The problem: Scan the records for the line containing "Task: Click the XS size row label"; extract it and all later lines, verbatim, through the end, and nothing before it.

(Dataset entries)
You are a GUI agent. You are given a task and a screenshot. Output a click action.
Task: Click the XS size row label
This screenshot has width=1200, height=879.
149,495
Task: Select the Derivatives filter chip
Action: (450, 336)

The completed task:
Task: Click the XS size row label
This screenshot has width=1200, height=879.
149,495
Task: Select the Derivatives filter chip
Action: (450, 336)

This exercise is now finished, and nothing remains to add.